Buried in the federal indictments unsealed this week against four men accused of stealing tens of millions of consumer records from JPMorgan Chase and other brokerage firms are other unnamed companies that were similarly victimized by the accused. One of them, identified in the indictments only as “Victim #12,” is an entity that helps banks block transactions for dodgy goods advertised in spam. Turns out, the hackers targeted this company so that they could more easily push through payments for spam-advertised prescription drugs and fake antivirus schemes.
According to multiple sources, Victim #12 is none other than Bellevue, Wash. based G2 Web Services LLC, a company that helps banks figure out if a website is fraudulent or is selling contraband. G2 Web Services has not responded to multiple requests for comment.
In the final chapters of my book, Spam Nation: The Inside Story of Organized Cybercrime, I detailed the work of The International AntiCounterfeiting Coalition (IACC), a non-profit organization dedicated to combating product counterfeiting and piracy.
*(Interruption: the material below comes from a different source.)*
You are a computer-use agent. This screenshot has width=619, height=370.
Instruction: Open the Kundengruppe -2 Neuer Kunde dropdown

In 2011, G2 Web Services landed a contract to help the IACC conduct “test buys” at sites with products that were being advertised via spam. The company would identify which banks (mostly in Asia) were processing payments for these sites, and then Visa and MasterCard would rain down steep fines on the banks for violating their contracts with the credit card companies. The idea was to follow the money from schemes tied to cybercrime, deter banks from accepting funds from fraudulent transactions, and make it difficult for spammers to maintain stable credit card processing for those endeavors.
Prosecutors say the ringleader of the cybercrime gang accused of breaking into JPMC, Scottrade, E-Trade and others is 31-year-old Gery Shalon, a resident of Tel Aviv and Moscow. Investigators allege Shalon and his co-conspirators monitored credit card transactions processed through their payment processing business to attempt to discern which, if any, were undercover transactions made on behalf of credit card companies attempting to identify unlawful merchants. The government also charges that beginning in or about 2012, Shalon and his co-conspirators hacked into the computer networks of Victim-12 (G2 Web Services).
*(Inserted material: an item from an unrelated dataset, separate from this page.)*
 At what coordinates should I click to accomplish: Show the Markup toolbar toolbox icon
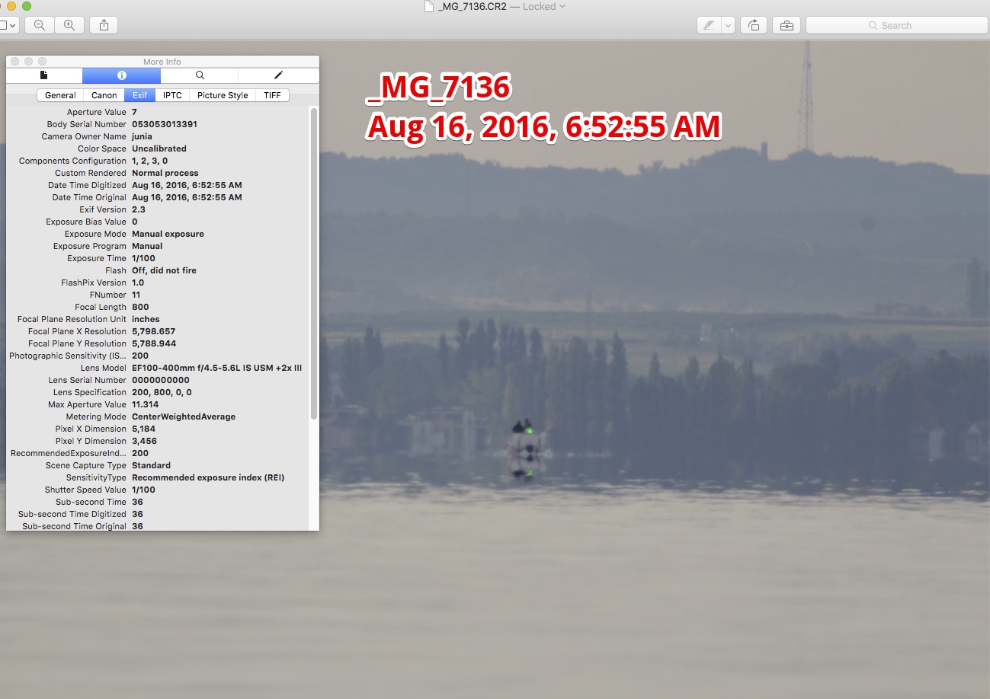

Shalon and his gang allegedly monitored Victim-12’s detection efforts, including reading emails of Victim-12 employees so they could take steps to evade detection.
“In particular, through their unlawful intrusion into Victim-12’s network, Shalon and his co-conspirators determined which credit and debit card numbers Victim-12 employees were using the make undercover purchases of illicit goods in the course of their effort to detect unlawful merchants,” Shalon’s indictment explains. “Upon identifying those credit and debit card numbers, Shalon and his co-conspirators blacklisted the numbers from their payment processing business, automatically declining any transaction for which payment was offered through one of those credit or debit card numbers.”
According to the U.S. government, Shalon ran idpay.com, a dodgy credit card processor that worked with dozens of banks to push through sales for fake antivirus and pharma-spam sites. Interestingly, in 2011, I wrote about a source who’d stumbled upon a portion of the customer database for idpay.com. As I wrote then:
“The idpay.com database indicates that a large number of fake AV Web sites were using idpay.com to process payments (a partial list is here). The idpay.com database revealed even bigger fish: Among the companies it processed was rx-partners.com, a major rogue pharmacy affiliate program that pays hackers and spammers to promote its pharmacy sites.”
“Another interesting client that processes payments through idpay.com was HzMedia Limited. That entity is owned by Igor Gusev, the founder of GlavMed, one of the world’s largest and spammiest rogue Internet pharmacy affiliate programs.”
Gusev would emerge as one of two major cybercrime kingpins I profiled in Spam Nation.
This story is interesting because it shows how money laundering is such a key component of cybercrime operations, and that anyone who has built such networks likely knows or works with a great many of the world’s top cybercrooks. It also illustrates the lengths to which organized cybercriminals will go to preserve their business models.
G2 was profiled in a New York Times story last month on firms that pit artificial intelligence against hacking threats. That piece cited G2 Web’s ability to spot “transaction laundering,” in which an illegal business tries to appear legitimate by processing transactions through a legal site. The story didn’t mention a breach, but it quoted a G2 employee on the challenges associated with fighting crooks who possess the means and the motive for hacking those who stand in their way.
“The guys who run these illicit sites are also into viruses and malware,” the Times quoted Alan Krumholz, principal data scientist at G2. “It’s a cat-and-mouse game. They go from one business into another.”
The full indictment against Shalon is here (PDF). The mention of Victim 12 (G2) is on page 23.